What the task asks =>
Look for the word "Feather" in the entries and copy each line where it appears.
+ + + + + + +
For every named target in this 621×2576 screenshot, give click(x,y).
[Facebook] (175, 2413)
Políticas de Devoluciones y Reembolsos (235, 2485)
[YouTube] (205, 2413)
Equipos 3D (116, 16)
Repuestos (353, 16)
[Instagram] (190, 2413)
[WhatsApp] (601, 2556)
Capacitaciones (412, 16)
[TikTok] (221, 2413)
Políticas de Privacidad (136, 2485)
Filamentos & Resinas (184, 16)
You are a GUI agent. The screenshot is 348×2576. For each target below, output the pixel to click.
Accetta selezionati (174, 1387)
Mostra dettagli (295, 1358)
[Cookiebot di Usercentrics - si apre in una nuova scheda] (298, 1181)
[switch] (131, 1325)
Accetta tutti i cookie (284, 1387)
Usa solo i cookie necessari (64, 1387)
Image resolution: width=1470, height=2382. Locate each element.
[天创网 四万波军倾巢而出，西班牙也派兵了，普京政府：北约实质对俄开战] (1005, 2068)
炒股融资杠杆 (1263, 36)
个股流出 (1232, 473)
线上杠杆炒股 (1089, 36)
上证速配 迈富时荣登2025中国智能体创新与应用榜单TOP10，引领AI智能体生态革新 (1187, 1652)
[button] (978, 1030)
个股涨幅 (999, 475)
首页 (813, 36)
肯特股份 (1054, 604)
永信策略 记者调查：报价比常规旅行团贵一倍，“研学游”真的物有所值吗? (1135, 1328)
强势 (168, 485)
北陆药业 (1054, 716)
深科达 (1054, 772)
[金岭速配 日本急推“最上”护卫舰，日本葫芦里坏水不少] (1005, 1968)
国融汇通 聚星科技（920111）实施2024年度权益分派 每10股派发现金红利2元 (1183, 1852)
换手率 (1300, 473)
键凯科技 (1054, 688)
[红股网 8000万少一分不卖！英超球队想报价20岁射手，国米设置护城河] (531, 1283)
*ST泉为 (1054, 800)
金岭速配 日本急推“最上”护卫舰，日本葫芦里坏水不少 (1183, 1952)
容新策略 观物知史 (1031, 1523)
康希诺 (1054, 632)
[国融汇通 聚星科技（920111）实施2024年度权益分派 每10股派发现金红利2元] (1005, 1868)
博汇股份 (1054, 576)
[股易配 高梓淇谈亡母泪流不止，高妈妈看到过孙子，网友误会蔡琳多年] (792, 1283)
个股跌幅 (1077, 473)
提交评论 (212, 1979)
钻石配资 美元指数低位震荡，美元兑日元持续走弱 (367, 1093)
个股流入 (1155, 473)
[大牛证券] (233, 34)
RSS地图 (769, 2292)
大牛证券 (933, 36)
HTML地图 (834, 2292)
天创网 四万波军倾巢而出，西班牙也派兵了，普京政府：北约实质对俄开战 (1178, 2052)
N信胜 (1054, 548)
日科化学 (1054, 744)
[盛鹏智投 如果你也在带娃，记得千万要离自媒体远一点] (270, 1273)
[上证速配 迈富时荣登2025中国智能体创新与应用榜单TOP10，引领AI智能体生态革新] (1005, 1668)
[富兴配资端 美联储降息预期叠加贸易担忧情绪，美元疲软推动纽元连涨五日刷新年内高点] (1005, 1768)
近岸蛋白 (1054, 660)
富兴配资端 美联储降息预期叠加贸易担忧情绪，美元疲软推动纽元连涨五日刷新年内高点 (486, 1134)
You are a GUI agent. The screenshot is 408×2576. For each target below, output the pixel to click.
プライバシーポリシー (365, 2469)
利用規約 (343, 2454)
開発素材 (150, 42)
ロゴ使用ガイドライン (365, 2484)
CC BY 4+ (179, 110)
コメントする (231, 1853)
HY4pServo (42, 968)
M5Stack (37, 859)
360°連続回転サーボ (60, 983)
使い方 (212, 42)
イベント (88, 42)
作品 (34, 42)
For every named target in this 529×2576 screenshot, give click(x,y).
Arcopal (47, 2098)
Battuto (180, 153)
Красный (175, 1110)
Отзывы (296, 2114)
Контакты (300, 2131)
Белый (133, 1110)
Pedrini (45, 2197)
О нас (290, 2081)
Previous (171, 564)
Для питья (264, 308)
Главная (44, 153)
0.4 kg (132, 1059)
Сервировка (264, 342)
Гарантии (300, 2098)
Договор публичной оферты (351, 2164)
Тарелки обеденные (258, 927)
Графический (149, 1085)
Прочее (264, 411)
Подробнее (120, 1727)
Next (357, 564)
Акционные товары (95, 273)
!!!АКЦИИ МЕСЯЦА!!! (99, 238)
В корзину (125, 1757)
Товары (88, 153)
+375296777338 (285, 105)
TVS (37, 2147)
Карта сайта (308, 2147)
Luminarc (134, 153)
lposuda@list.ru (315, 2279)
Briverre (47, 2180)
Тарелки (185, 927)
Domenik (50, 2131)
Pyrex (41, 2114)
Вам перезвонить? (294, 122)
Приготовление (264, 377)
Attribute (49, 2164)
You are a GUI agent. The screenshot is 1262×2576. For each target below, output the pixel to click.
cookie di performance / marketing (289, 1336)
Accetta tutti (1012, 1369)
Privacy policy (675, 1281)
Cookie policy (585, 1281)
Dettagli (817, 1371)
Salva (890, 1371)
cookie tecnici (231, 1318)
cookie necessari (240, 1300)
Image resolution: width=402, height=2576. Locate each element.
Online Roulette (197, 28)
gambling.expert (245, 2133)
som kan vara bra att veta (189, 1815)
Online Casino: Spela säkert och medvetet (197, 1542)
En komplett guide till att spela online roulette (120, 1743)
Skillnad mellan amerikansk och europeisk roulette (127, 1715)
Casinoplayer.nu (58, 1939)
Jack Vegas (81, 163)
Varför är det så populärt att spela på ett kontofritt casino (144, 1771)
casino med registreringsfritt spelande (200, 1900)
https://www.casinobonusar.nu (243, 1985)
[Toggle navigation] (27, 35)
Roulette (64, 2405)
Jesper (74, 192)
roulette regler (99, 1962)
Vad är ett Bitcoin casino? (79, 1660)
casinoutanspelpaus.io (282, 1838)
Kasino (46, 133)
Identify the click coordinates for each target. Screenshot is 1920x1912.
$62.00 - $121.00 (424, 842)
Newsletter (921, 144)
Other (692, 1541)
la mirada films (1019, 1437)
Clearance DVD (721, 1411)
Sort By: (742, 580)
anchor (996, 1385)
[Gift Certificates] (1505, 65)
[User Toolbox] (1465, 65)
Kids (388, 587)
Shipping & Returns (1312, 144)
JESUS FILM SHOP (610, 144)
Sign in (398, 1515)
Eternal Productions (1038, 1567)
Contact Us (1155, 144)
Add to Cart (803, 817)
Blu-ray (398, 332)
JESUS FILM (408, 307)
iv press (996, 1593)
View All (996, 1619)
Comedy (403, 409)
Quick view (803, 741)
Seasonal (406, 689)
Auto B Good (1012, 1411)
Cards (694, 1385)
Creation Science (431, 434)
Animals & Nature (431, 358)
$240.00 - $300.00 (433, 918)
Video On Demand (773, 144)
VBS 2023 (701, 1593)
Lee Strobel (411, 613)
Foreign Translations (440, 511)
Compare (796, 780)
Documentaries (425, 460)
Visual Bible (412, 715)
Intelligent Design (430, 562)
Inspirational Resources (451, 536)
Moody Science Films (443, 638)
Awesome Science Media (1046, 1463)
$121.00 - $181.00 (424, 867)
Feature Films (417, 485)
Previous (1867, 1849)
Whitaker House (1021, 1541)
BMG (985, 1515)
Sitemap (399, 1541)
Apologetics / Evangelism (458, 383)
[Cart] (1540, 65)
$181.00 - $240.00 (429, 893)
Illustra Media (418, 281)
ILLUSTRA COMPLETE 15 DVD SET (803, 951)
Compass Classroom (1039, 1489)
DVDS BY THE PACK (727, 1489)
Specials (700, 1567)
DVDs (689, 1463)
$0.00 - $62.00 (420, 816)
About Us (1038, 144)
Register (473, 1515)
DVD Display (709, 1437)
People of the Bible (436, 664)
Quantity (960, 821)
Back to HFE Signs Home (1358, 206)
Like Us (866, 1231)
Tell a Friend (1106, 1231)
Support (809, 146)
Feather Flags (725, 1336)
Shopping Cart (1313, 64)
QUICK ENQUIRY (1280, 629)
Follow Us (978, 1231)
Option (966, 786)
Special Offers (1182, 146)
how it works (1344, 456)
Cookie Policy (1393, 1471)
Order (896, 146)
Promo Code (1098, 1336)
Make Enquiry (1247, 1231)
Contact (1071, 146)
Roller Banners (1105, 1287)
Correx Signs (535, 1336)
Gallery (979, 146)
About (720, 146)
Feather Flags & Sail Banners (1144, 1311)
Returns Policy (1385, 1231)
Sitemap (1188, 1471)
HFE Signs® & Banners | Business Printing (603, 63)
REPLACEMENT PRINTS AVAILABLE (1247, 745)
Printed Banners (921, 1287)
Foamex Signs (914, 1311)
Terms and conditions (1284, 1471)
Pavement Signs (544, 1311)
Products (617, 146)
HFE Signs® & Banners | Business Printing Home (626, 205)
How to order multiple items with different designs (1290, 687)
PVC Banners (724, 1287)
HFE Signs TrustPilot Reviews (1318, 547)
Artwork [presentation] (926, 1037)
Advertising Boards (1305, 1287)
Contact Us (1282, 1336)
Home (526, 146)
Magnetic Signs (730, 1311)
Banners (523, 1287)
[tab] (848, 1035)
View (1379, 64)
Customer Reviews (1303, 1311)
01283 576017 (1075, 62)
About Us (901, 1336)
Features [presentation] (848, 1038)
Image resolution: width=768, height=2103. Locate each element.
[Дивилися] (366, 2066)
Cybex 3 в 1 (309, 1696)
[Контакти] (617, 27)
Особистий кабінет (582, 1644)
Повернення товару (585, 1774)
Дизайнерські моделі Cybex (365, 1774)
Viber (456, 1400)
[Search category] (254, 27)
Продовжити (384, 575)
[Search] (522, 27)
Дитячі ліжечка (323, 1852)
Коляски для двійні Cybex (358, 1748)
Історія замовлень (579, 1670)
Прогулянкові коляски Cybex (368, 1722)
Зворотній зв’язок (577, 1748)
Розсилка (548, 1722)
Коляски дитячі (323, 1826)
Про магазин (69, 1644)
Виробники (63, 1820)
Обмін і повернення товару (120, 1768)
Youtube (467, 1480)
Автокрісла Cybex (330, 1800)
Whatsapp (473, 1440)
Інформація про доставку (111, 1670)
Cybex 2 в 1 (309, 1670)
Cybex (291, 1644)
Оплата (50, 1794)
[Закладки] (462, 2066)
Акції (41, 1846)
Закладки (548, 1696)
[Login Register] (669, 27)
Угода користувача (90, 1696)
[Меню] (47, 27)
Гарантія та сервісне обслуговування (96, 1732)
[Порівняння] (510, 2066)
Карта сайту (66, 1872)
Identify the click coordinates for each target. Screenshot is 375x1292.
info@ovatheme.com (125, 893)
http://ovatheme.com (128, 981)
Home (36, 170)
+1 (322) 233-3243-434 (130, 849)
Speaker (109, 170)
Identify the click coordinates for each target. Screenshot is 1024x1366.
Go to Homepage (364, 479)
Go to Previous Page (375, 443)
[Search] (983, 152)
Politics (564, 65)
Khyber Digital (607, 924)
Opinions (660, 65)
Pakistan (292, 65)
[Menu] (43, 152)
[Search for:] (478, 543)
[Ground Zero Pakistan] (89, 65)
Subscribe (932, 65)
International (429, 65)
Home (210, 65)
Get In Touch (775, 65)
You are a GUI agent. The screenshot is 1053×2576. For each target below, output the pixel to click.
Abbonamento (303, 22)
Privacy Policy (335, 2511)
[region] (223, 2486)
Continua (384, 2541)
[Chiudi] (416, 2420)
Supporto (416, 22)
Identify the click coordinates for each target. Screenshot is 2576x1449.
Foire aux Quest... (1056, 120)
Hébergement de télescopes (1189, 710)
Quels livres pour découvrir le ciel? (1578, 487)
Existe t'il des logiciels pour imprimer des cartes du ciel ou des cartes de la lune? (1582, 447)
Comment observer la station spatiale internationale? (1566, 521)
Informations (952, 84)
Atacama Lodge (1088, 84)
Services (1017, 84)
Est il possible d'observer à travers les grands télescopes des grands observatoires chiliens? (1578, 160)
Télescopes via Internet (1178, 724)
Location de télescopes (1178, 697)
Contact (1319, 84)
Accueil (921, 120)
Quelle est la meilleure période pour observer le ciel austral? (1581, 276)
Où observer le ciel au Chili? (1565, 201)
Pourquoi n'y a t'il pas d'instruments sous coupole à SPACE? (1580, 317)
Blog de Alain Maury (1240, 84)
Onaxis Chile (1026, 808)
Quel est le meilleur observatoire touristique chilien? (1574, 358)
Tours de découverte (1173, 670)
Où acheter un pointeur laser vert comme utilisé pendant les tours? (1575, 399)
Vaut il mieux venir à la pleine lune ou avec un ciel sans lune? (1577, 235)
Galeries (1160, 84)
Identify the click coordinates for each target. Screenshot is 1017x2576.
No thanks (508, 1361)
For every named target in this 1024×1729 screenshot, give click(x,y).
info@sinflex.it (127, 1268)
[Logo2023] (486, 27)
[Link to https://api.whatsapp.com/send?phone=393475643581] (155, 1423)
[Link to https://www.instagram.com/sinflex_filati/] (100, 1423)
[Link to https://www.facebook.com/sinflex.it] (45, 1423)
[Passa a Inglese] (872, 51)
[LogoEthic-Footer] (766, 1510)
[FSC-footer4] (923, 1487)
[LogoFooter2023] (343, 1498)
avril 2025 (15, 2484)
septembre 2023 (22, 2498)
+ + + + + + +
Reply =>
Feather Flags (725, 1336)
Feather Flags & Sail Banners (1144, 1311)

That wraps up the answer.